## Exercise description
Instruction for the entries that follow: retype exactly the lines from the line with "Open Kit Deos roll-on Limón siciliano title" to the line with "Archive this message", both included, and omit all others.

Dataset records
+ + + + + + +

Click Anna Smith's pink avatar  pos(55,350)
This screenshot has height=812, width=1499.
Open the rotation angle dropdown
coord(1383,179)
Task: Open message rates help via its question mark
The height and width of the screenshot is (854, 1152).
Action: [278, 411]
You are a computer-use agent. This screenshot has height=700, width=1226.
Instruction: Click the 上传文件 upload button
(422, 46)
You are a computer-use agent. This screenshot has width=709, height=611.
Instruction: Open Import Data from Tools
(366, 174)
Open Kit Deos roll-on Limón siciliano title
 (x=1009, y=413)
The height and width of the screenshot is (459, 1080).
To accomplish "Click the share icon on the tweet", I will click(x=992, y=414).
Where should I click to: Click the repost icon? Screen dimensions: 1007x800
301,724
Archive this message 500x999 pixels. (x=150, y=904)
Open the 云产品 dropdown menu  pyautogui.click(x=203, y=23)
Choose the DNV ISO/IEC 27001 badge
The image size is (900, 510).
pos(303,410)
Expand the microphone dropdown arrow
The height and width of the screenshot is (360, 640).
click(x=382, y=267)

+ + + + + + +

## Output for this task
Open Kit Deos roll-on Limón siciliano title
 (x=1009, y=413)
The height and width of the screenshot is (459, 1080).
To accomplish "Click the share icon on the tweet", I will click(x=992, y=414).
Where should I click to: Click the repost icon? Screen dimensions: 1007x800
301,724
Archive this message 500x999 pixels. (x=150, y=904)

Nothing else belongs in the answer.